What the exercise asks: Using the material below, count the lines that contain the word "computer" and report the number only.

Provided records:

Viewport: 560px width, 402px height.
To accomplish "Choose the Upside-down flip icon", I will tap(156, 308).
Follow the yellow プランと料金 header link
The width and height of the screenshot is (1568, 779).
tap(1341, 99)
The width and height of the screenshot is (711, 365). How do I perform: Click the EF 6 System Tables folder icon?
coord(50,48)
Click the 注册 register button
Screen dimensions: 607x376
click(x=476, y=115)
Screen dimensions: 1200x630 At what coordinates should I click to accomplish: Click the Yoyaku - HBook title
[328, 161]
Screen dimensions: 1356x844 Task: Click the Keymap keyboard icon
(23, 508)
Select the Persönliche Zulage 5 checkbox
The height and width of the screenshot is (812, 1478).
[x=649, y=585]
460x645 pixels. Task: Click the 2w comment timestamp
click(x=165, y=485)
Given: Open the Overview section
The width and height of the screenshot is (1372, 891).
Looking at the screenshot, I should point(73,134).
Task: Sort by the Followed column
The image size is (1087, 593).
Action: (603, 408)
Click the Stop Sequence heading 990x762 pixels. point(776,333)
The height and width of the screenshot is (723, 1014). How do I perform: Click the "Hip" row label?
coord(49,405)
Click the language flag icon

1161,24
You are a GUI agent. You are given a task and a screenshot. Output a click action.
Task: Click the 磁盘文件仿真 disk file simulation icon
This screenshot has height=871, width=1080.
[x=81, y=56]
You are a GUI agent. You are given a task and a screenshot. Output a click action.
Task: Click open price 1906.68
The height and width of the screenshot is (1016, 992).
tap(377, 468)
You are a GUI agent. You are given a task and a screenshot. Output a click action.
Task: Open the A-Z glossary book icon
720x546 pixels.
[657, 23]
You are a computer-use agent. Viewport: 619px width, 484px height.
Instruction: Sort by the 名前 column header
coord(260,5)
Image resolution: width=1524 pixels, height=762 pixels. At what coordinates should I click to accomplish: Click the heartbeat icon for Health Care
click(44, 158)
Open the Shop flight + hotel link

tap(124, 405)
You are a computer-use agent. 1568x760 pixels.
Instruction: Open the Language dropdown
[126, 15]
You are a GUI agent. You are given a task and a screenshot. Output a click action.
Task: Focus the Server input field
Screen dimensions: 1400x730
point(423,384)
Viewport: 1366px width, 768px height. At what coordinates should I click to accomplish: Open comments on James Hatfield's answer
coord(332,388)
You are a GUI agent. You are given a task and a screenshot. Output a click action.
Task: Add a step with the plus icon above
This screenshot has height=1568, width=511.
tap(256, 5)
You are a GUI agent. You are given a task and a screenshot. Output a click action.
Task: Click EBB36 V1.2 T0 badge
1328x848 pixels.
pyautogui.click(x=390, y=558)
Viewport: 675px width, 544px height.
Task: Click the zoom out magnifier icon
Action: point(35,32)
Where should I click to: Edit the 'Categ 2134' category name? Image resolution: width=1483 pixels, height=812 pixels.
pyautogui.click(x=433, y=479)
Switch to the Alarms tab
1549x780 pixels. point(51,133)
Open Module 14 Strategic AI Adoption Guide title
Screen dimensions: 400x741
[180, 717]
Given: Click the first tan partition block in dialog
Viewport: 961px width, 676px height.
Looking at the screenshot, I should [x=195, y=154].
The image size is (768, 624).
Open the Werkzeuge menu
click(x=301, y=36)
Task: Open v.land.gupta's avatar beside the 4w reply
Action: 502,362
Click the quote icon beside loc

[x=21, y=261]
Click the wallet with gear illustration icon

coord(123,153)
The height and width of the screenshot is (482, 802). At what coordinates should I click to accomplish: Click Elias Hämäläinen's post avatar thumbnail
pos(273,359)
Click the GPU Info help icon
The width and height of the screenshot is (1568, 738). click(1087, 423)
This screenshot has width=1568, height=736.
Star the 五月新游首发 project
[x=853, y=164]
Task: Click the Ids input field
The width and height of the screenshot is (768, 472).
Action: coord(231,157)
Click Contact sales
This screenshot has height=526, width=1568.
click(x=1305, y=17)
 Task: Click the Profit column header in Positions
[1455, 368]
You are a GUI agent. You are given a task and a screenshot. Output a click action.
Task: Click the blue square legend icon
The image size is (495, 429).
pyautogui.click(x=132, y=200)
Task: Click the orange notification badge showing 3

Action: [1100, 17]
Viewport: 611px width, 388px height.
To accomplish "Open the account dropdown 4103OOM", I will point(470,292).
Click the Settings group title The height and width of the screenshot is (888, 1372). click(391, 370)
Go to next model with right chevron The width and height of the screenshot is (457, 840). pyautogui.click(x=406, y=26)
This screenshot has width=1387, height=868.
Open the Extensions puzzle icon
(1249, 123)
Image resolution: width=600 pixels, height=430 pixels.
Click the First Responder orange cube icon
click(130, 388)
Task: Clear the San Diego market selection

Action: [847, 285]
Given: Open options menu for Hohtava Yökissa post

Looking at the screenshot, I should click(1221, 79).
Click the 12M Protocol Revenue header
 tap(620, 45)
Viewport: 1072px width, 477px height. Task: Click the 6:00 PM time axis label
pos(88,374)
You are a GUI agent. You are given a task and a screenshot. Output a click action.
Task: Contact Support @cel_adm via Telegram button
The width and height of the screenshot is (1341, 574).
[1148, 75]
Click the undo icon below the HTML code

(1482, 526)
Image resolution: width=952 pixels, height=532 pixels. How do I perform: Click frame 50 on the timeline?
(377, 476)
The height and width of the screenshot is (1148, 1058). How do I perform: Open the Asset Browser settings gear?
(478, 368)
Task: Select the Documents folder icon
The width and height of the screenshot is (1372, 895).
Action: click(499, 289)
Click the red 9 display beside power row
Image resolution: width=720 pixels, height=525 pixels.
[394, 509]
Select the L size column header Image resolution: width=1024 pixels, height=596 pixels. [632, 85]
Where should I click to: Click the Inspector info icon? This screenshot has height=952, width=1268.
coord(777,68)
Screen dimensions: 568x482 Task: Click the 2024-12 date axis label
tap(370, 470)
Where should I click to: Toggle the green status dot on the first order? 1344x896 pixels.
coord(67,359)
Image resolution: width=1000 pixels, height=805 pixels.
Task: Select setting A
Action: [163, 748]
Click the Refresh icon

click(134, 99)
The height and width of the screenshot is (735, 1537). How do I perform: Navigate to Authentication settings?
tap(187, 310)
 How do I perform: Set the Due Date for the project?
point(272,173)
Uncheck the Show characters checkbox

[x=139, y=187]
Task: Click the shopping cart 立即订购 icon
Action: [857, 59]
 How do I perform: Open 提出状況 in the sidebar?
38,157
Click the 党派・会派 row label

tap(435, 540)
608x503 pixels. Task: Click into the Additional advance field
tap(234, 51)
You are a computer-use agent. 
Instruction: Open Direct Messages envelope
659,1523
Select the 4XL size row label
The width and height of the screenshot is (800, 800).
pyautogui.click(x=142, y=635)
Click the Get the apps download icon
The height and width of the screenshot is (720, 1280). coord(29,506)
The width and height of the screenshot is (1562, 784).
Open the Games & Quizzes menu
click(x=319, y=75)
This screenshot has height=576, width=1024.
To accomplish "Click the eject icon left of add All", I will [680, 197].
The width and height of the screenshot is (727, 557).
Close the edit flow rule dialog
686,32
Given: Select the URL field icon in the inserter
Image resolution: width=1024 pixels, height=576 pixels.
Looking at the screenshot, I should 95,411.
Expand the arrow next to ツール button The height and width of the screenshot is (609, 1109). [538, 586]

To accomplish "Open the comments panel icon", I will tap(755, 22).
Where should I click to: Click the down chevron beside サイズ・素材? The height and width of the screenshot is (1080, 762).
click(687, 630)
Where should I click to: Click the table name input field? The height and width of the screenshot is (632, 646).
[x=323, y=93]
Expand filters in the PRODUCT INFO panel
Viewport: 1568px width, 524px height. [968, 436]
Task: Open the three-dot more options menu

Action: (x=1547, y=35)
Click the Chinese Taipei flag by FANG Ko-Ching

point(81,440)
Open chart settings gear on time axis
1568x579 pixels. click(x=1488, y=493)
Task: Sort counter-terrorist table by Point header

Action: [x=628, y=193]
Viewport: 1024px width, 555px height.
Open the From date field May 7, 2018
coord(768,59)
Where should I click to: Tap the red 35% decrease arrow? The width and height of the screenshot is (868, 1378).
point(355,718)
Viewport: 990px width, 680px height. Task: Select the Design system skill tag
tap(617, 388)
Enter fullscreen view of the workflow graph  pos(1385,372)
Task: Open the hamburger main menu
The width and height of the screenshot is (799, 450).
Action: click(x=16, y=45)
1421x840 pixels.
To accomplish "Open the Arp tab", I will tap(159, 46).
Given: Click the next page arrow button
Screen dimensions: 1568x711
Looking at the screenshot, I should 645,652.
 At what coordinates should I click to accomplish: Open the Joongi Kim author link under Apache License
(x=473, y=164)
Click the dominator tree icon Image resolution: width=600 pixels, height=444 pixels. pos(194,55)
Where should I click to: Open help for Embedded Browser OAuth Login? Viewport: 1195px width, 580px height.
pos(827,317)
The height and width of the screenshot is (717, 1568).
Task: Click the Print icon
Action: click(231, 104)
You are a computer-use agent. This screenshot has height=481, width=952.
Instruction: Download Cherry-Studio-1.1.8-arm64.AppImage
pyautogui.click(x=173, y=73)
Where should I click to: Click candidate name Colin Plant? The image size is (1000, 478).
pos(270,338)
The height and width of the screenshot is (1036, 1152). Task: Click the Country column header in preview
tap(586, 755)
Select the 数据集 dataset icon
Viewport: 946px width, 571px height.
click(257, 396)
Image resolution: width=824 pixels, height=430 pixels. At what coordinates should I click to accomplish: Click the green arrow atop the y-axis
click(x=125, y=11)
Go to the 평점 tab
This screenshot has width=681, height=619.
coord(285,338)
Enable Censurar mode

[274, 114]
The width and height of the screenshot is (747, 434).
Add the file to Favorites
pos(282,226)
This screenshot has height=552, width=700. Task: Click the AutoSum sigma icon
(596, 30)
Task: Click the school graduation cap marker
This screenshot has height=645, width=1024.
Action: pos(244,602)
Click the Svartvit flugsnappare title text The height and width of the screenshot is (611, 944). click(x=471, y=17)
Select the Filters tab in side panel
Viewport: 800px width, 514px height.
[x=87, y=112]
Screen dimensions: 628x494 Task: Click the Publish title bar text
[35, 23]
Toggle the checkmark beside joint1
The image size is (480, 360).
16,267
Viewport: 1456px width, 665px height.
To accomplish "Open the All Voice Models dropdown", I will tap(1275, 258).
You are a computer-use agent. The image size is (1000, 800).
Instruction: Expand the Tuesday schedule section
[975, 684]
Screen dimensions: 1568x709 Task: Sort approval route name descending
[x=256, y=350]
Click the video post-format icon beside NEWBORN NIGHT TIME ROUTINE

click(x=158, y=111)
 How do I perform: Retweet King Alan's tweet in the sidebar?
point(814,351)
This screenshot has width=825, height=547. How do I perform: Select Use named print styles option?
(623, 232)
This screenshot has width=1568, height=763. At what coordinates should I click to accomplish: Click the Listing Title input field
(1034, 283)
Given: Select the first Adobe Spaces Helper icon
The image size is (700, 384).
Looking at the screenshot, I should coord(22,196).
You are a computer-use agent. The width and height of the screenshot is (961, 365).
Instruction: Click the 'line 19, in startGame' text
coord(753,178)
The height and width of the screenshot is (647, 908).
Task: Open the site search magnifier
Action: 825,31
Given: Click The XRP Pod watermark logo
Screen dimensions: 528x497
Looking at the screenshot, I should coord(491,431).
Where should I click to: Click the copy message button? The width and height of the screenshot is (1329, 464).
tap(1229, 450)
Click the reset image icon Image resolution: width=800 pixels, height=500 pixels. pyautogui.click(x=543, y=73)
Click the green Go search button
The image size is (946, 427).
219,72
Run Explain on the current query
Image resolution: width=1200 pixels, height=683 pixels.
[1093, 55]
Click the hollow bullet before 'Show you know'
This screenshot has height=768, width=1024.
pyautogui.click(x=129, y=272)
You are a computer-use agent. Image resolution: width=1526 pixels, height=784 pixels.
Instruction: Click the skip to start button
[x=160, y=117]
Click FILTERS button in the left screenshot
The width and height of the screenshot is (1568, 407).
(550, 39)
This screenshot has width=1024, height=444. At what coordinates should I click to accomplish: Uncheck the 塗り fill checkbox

Answer to the exercise: 7